Say i have:
unsigned char *varA, *varB, *varC;
varA=malloc(64);
varB=malloc(32);
varC=malloc(32);
How can i put the first 32 byte of varA into varB and the last 32 byte of varA into varC?
memcpy(varB, varA, 32);
memcpy(varC, varA + 32, 32);
It's this simple because the underlying data type is unsigned char, which is the same size as a byte. If varA, varB, and varC were integers, you would need to multiply the size parameter to memcpy (i.e. 32) by sizeof(int) to compute the right number of bytes to copy.

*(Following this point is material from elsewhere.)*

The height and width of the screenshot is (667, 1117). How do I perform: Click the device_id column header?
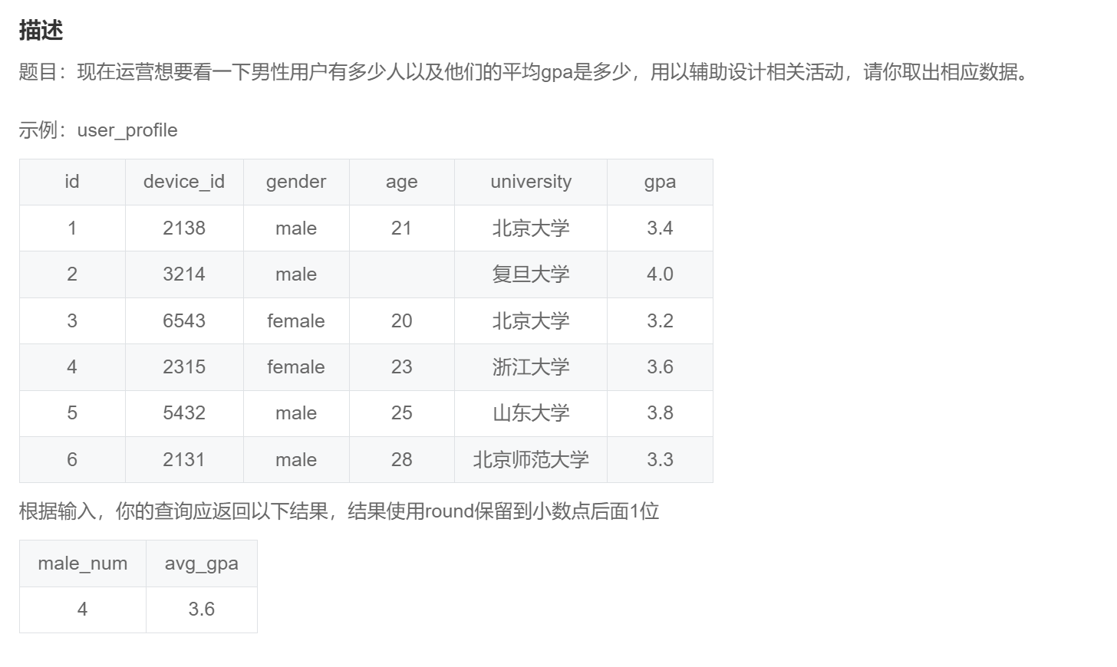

If I were being pedantic, i could have multiplied 32 by sizeof(unsigned char) in the example above, but it is not necessary because sizeof(unsigned char) == 1.
Note that I don't need to multiply the 32 in varA + 32 by anything because the compiler does that for me when adding constant offsets to pointers.
One more thing: if you want to be fast, it might be sufficient to just work on each half of varA separately, rather than allocate two new buffers and copy into them.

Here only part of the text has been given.